- [Supplied material]:
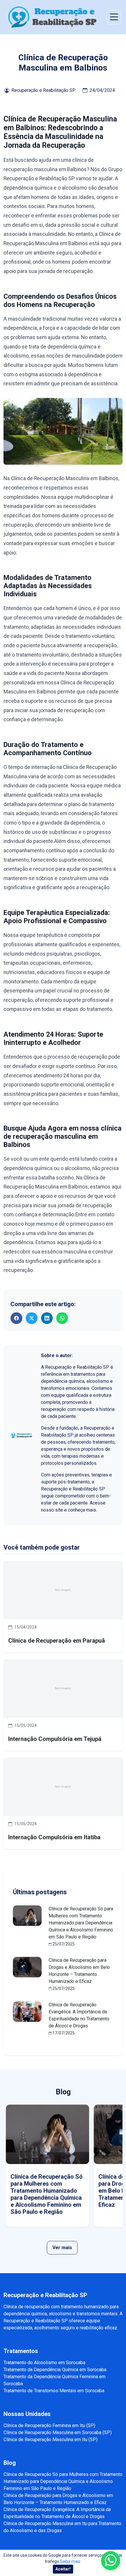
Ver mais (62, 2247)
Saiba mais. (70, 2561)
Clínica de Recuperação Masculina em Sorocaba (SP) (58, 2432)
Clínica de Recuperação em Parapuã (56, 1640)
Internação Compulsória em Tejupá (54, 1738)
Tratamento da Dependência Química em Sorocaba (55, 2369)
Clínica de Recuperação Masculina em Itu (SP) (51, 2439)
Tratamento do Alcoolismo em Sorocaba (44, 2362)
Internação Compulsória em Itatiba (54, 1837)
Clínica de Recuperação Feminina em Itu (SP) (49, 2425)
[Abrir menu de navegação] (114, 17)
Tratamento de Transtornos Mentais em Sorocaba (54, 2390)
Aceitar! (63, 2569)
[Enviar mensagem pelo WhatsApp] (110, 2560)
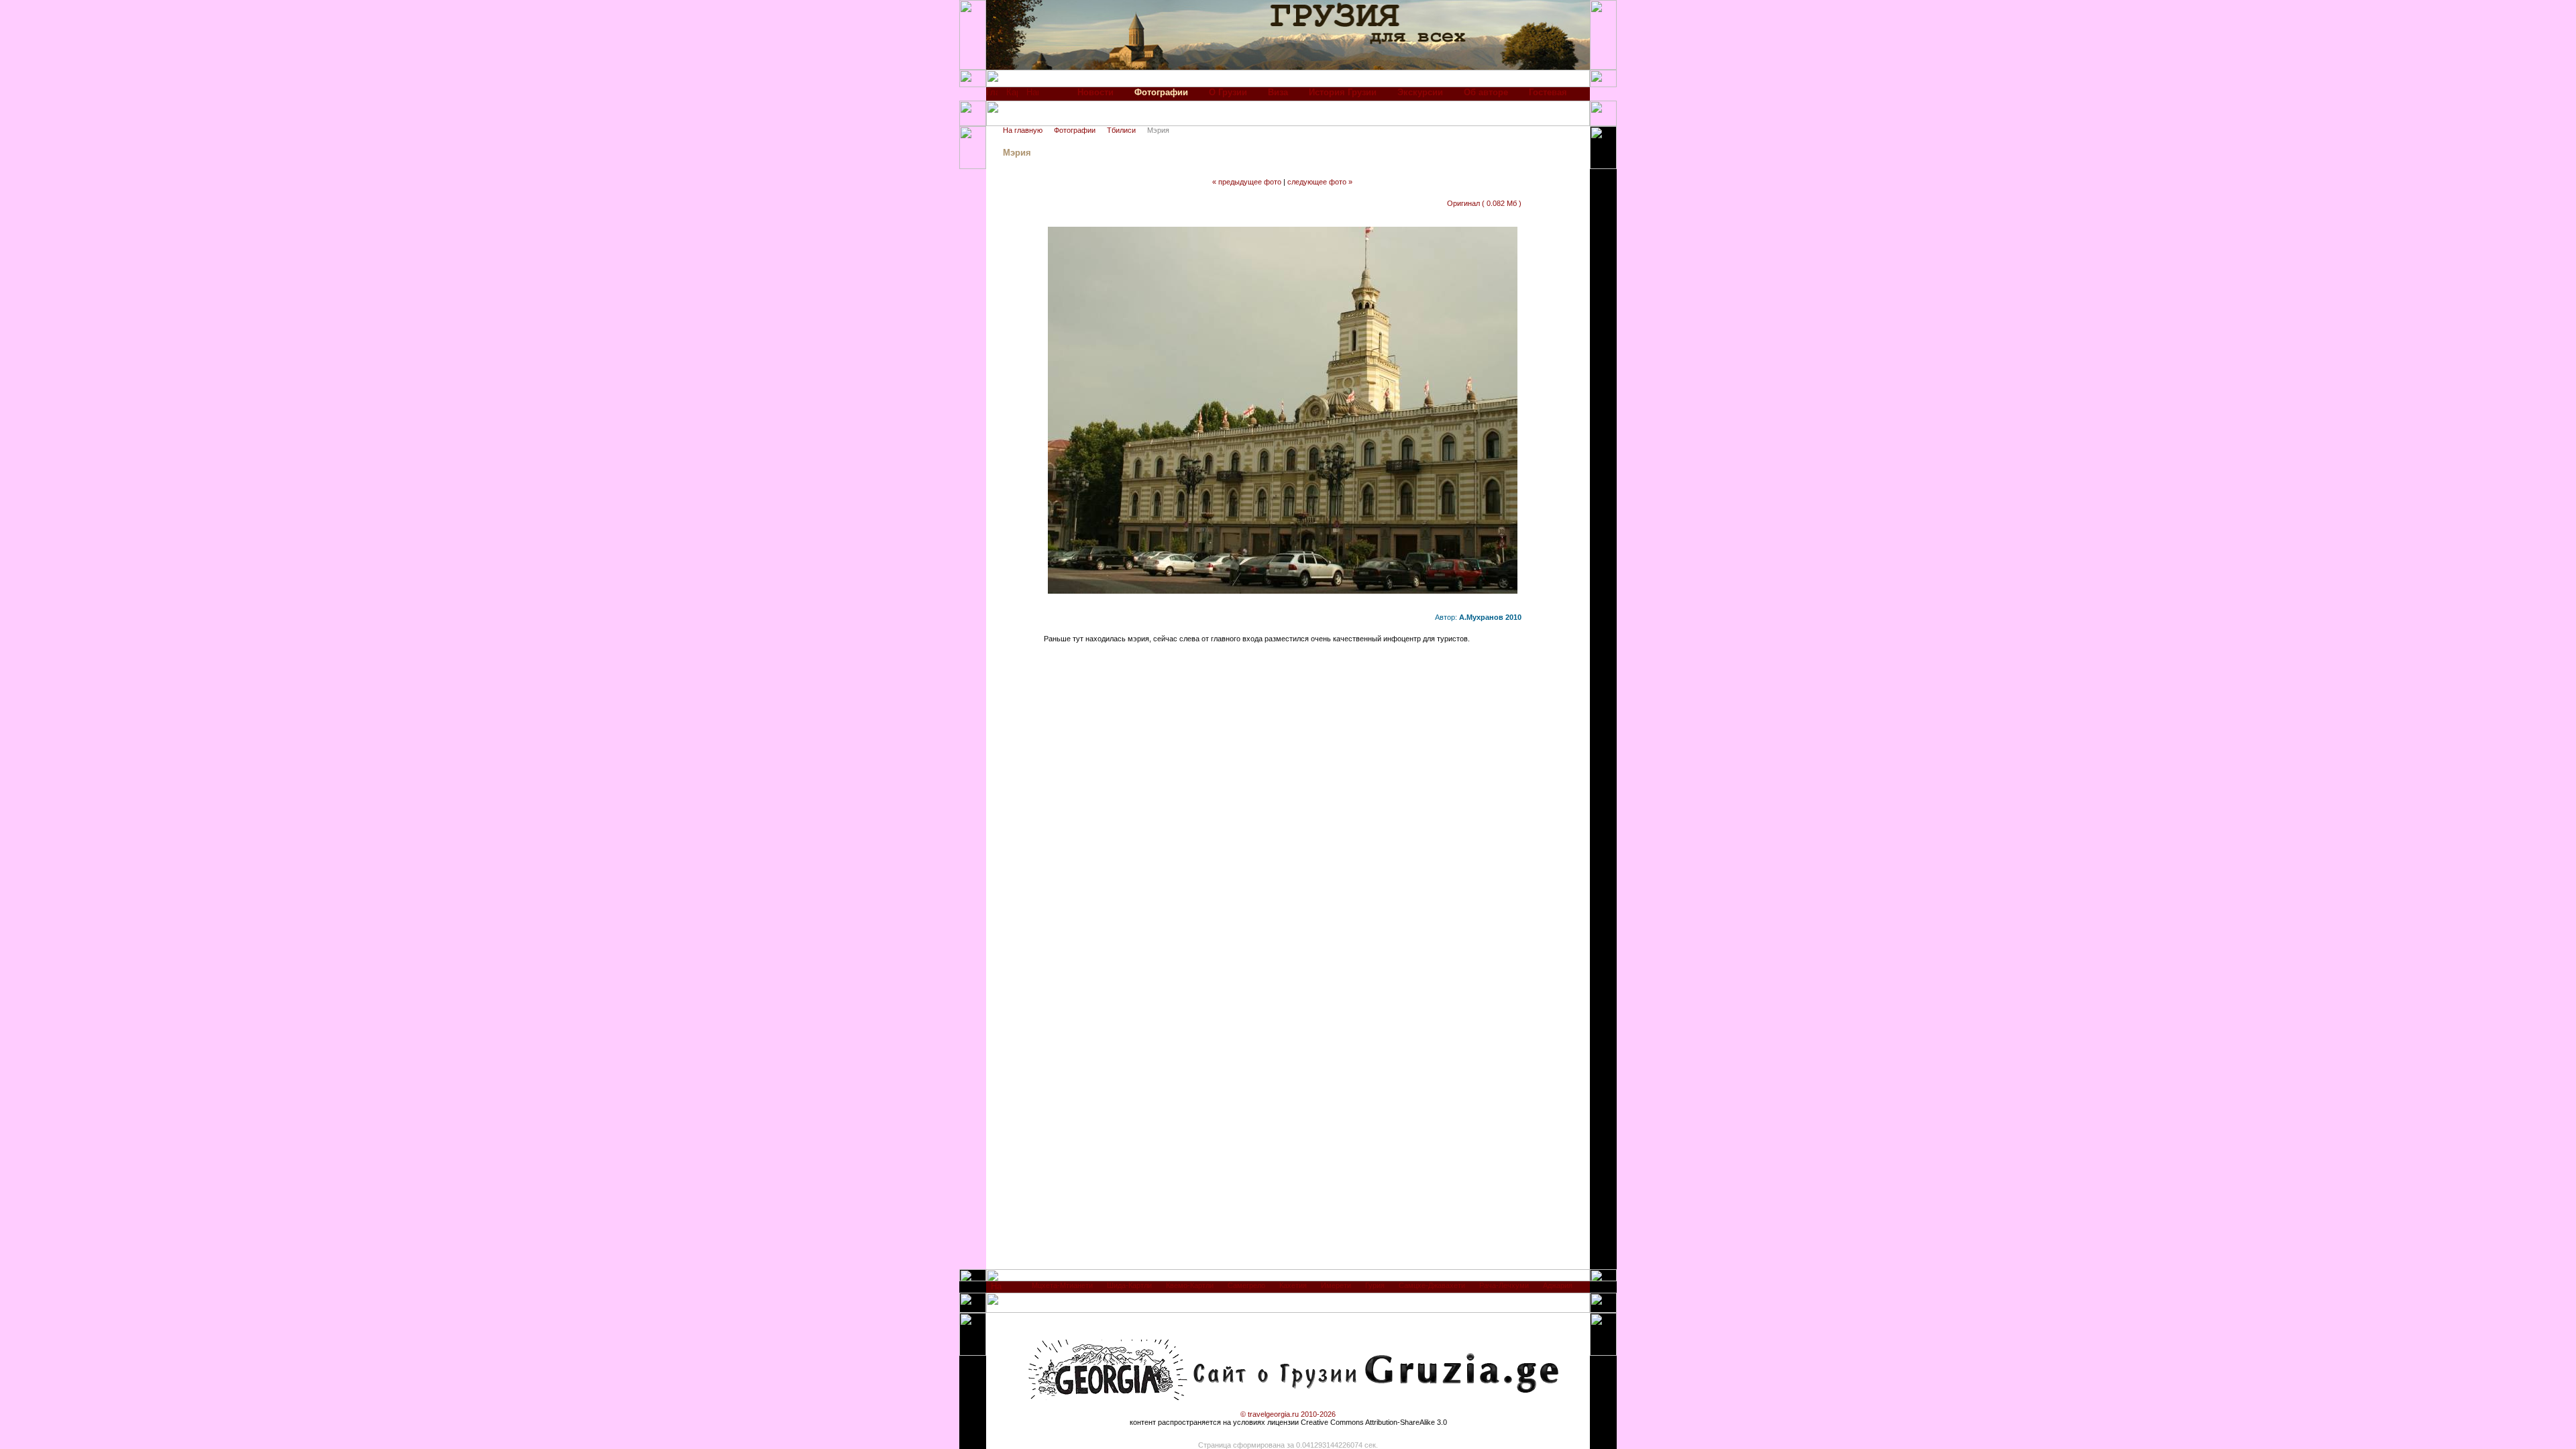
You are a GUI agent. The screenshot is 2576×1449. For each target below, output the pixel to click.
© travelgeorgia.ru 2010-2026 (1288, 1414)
* * *
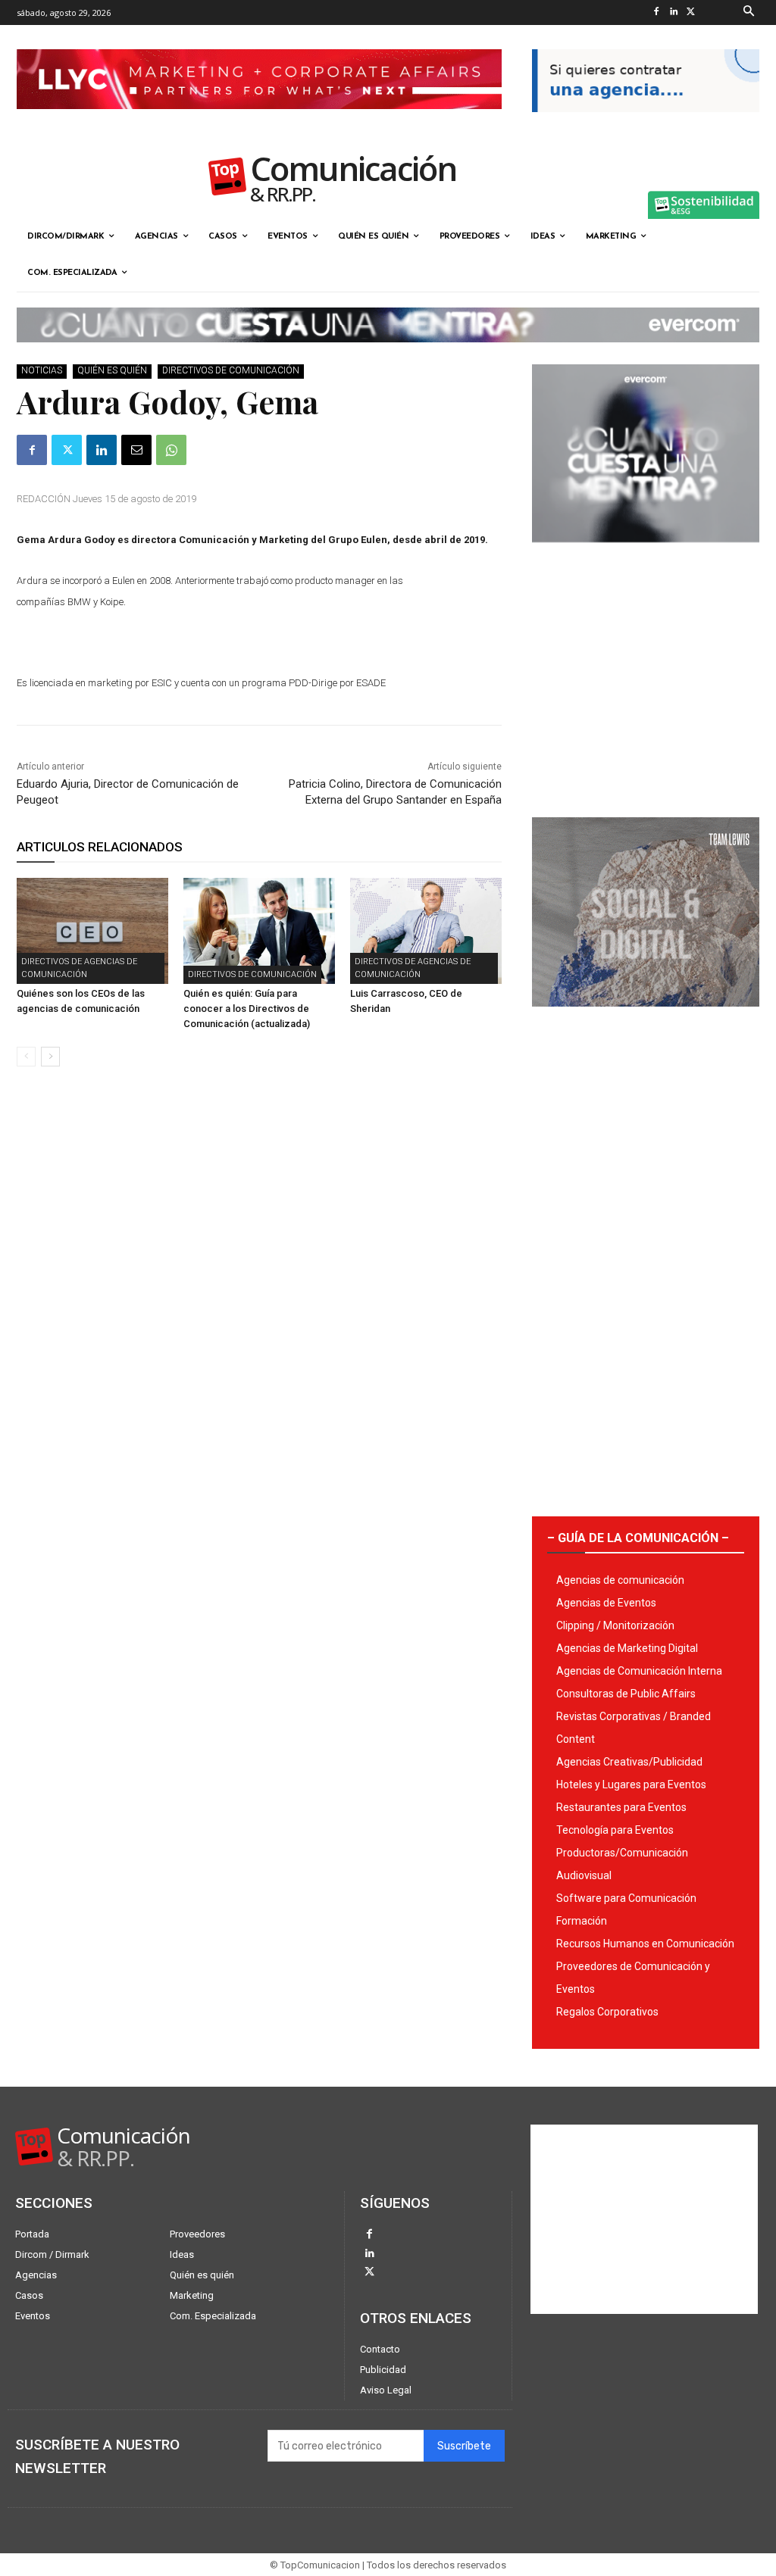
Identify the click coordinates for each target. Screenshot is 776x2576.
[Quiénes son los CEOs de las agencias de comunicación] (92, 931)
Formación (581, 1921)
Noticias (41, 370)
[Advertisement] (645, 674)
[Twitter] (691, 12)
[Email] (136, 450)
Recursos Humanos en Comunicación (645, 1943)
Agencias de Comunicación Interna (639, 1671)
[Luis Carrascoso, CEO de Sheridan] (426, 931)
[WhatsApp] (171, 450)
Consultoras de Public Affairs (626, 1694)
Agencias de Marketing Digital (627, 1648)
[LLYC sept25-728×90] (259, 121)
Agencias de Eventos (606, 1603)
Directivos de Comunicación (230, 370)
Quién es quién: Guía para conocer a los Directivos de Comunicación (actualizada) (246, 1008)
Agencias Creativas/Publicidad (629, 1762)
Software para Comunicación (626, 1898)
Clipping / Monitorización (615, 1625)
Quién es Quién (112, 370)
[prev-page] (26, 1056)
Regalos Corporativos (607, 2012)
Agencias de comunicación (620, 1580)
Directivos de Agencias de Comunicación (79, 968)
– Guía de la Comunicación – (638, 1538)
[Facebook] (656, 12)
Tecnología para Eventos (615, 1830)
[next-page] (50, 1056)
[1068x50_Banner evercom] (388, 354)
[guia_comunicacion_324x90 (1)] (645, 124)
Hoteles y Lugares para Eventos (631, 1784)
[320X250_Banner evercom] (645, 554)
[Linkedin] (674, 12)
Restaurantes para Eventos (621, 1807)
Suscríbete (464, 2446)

- [Problem statement]: When you reach the line with "Saiba mais. (70, 2561)" in the records above, start writing out lines exactly, and stop once the line with "Tratamento da Dependência" has been written; include nothing else.

- [The completed task]:
Saiba mais. (70, 2561)
Clínica de Recuperação Masculina em Sorocaba (SP) (58, 2432)
Clínica de Recuperação em Parapuã (56, 1640)
Internação Compulsória em Tejupá (54, 1738)
Tratamento da Dependência Química em Sorocaba (55, 2369)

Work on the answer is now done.